Authorities are drafting a bill to create a specialized, anti-organized crime unit that will operate nationwide. The proposed legislation needs approval by the country’s Legislative Assembly.
Costa Rican law enforcement officials are writing a legislative proposal to create a specialized police unit to take on organized crime nationwide.
The elite squad, which would fall under the Judicial Investigation Organization (OIJ, for its Spanish acronym) and be based in the nation’s capital of San José, aims to have a centralized command structure tasked with investigating crime nationwide, OIJ Director Walter Espinoza told Diálogo.
Espinoza, a former deputy prosecutor of organized crime who took over as OIJ’s leader on December 1st, said the OIJ is writing the bill, which would need to be approved by the country’s Legislative Assembly.
Cooperative effort
The OIJ is developing the initiative in collaboration with the Public Prosecutor’s Office, and will seek to bring the Security Ministry on board “because we understand that standing up to organized crime is a country issue, not only [an issue] of the [OIJ],” Espinoza stated. He said he plans on presenting the plans for the new unit by February.
“We understand and know that organized crime reaches beyond the central area – it has [a presence] throughout the country, it covers our entire territory, and thus, it requires us to have work groups in all the sensitive, important, or high-incidence areas,” Espinoza stated. “So the Central Command will be the coordinator. It will be directly linked with the organization’s directorate, and it is going to coordinate very, very closely with the Public Prosecutor’s Office.”

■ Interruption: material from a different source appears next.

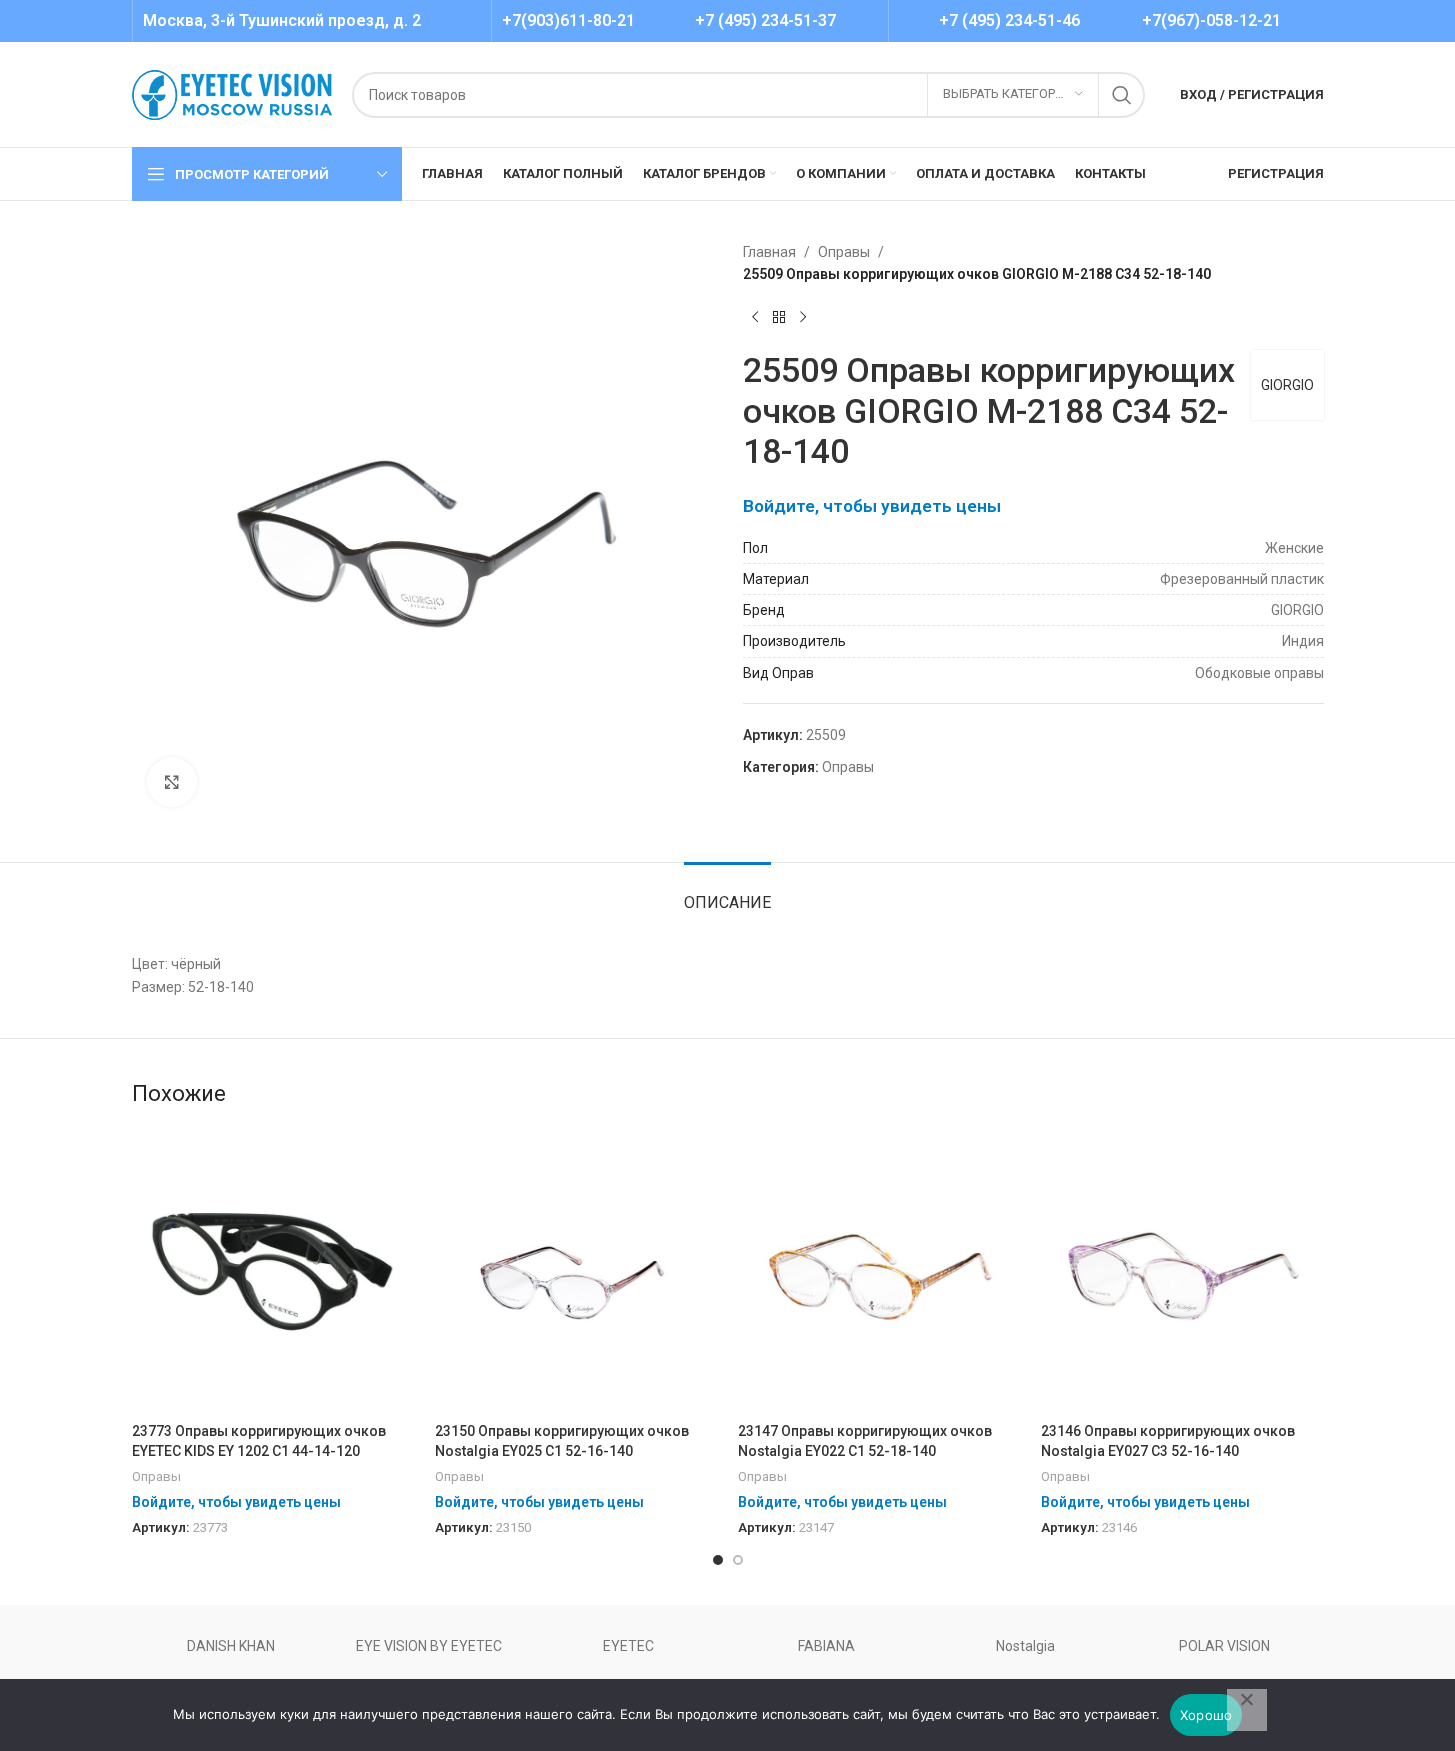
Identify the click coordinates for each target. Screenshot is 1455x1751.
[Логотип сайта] (232, 93)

A bridge for criminal operations
Drug traffickers use Costa Rica as a strategic bridge between cocaine-producing countries in South America and consumer markets, according to the OIJ’s 2013 report, “Drug Trafficking and Organized Crime Threats in Costa Rica”.
“International traffickers are foreign groups/individuals operating on Costa Rican soil filling cocaine orders that will be forwarded mainly to the north – and to Europe – and also act as supervisors for all the trafficking operations in the country,” according to the report. Drug traffickers primarily transport cocaine through Costa Rica, the report explained.
“Cocaine trafficking is the most prominent drug flow going through Costa Rica, along its trail from the Andean region – the highest production area – toward North America, particularly the United States, the main cocaine consumer worldwide,” the document stated. Costa Rica “stands out as a strategic point for the cocaine transit by land, air, and maritime routes as a transit and storage zone for the drug.”
Arrests and seizures
Costa Rican police are combating organized crime groups that engage in drug trafficking in a variety of ways. In 2015, police forces confiscated 16 tons of cocaine, 1,350 firearms, and seized about $4 million in cash from criminal groups, Security Vice Minister María
Fullmen said during a January 4th press conference. Law enforcement officers also dismantled 134 drug-trafficking groups, 34 of which operated internationally.
If the legislative proposal is approved, the new police unit would enhance the OIJ’s abilities to fight organized crime groups, according to Espinoza. “This unit would give us more capabilities for action.”